Fin d’année oblige, avec les sorties qui se bousculent, parlons du dernier film de James Cameron. Retour sur Pandora pour suivre la suite des aventures de Jake Sully et de sa famille dans le troisième volet d’Avatar : de feu et de cendres.

Si le deuxième volet m’avait laissé un goût amer, ce nouvel opus rattrape les gaffes de son prédécesseur.

Dans ce troisième film, les nombreux personnages sont tous bien développés. Eh oui, les 3 h 17 sont bien utilisées, et tant mieux.

Le personnage de Spider est l’une des trames principales. Il est attachant, cherche sa place et veut être un bon fils aux yeux de Jake.

Très habilement, le clone du colonel suit le même parcours initiatique que Jake dans le premier film : il devient un Na’vi tout en choisissant son camp.

Sa romance avec la cheffe du peuple des cendres, interprétée par la petite-fille de Charles Chaplin, donne lieu à une prestation iconique. Oui, on se souviendra de cette méchante.

Pour un blockbuster grand public, que de thématiques : famille, racisme, capitalisme.

Les humains sont les méchants, c’est pourquoi Spider porte une énorme responsabilité entre ses mains.

Le film de science-fiction personnifie aussi la religion à travers Eywa, l’arbre des esprits et la connexion des Na’vi avec leur nature et ses ressources. C’est, pour moi, ce qui fait de la saga Avatar une grande dame.

Techniquement, c’est toujours formidable. La précision du jeu des actrices et des acteurs dans ces corps numériques, dont la texture est encore plus palpable, est surprenante et tellement réjouissante.

La 3D, qui s’offre une résurrection éphémère à chaque nouveau chapitre de Pandora, donne un vrai plus au long-métrage. Les perspectives sont vraiment belles et les effets de jaillissement plus présents que dans le deuxième volet.

Une vraie expérience, comme d’habitude.

Si le scénario de La Voie de l’eau était simpliste, De feu et de cendres offre une histoire aux multiples sujets qui s’entremêlent très bien. Le film nous fait visiter des coins de la planète encore inexplorés, et c’est cool aussi.

Ce volet offre une magnifique transition à la saga Avatar, en installant deux camps qui pourraient se rejoindre, mais qui ne tomberont jamais d’accord. C’est probablement de cela que parleront les trois prochains films.

Si je devais pointer du doigt un aspect négatif, c’est qu’avec le titre De feu et de cendres, le nouveau peuple n’est pas tout à fait le point central de l’histoire.

De plus, le feu et les volcans ne sont pas des menaces qui auront une incidence majeure sur les événements. Mais c’est un ressenti purement personnel.

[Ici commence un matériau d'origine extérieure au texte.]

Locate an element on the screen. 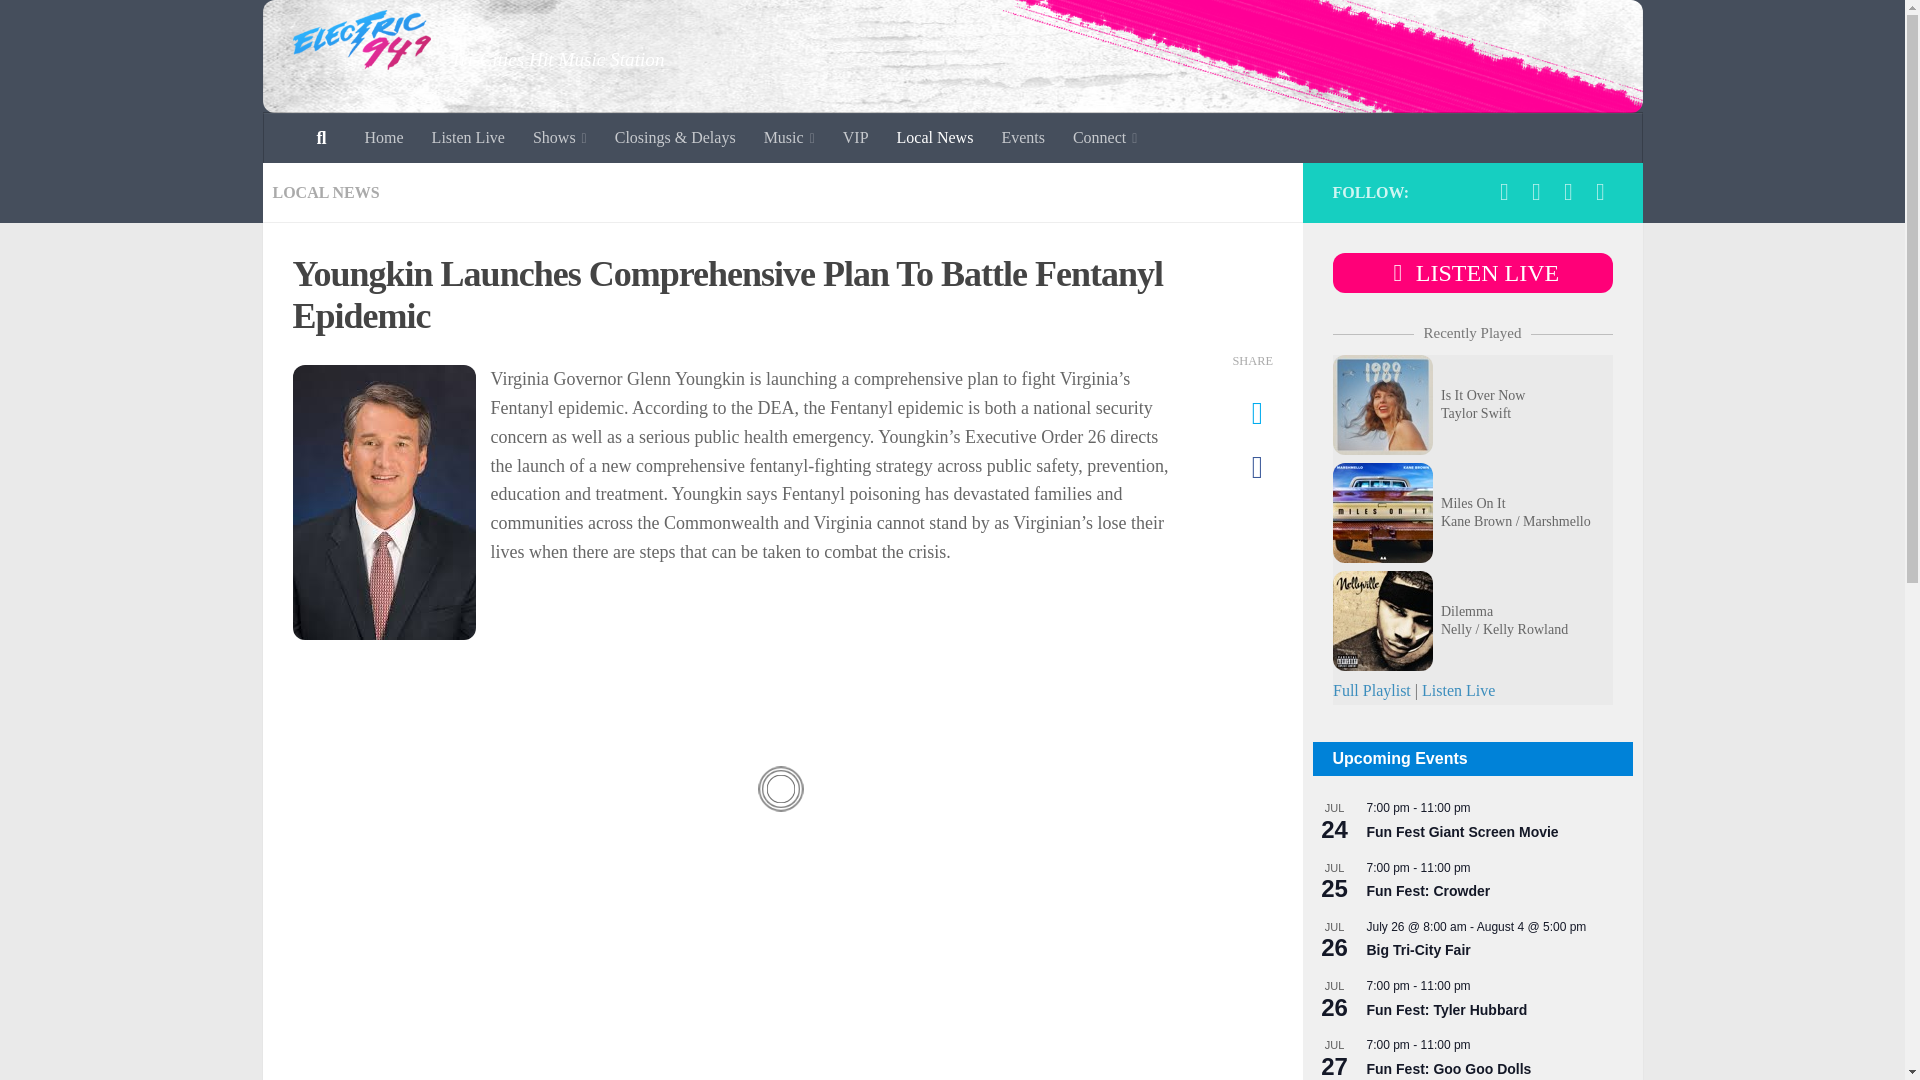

En revanche, le pouvoir du feu et la possibilité de le manier pour combattre, ainsi que sa place biblique dans ce qui est raconté, sont efficaces.

Tout comme son Titanic, James Cameron justifie les 3 h 17 de ce film, qui ne sont jamais ennuyeuses. À voir et à partager sur grand écran.

Après F1, c’est le film américain à gros budget le plus réussi cette année. Et en 2025, il y a eu des déceptions.

Je recommande. Allez-y, et revenez-y.